Objective
Rewrite the items starting at the line containing "Click the V icon for 分配高级功能" and ending at the line containing "Looking at the", with "star" changed to "heart" and everything else unchanged.

Given records
──────

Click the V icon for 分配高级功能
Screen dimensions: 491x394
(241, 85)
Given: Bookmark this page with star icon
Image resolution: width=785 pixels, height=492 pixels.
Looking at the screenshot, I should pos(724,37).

──────

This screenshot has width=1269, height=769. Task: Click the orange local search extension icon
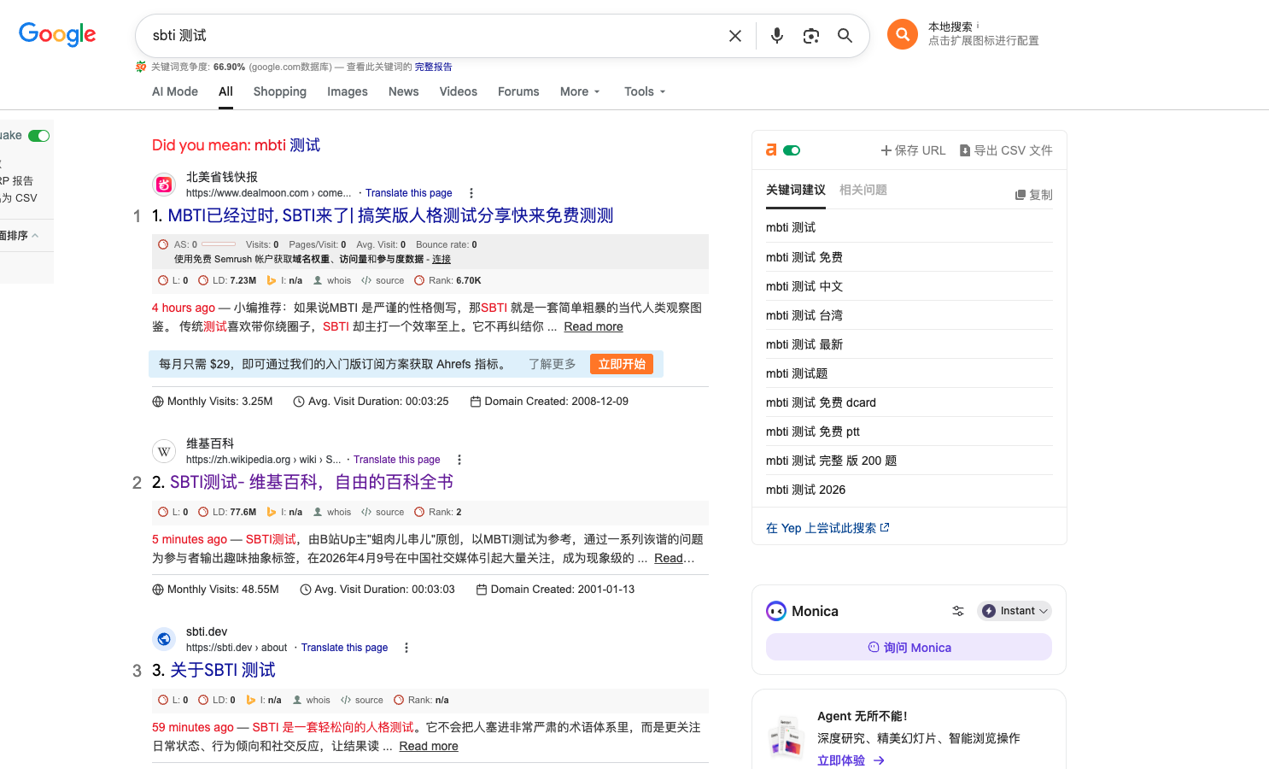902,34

──────

Answer to this exercise
Click the V icon for 分配高级功能
Screen dimensions: 491x394
(241, 85)
Given: Bookmark this page with heart icon
Image resolution: width=785 pixels, height=492 pixels.
Looking at the screenshot, I should pos(724,37).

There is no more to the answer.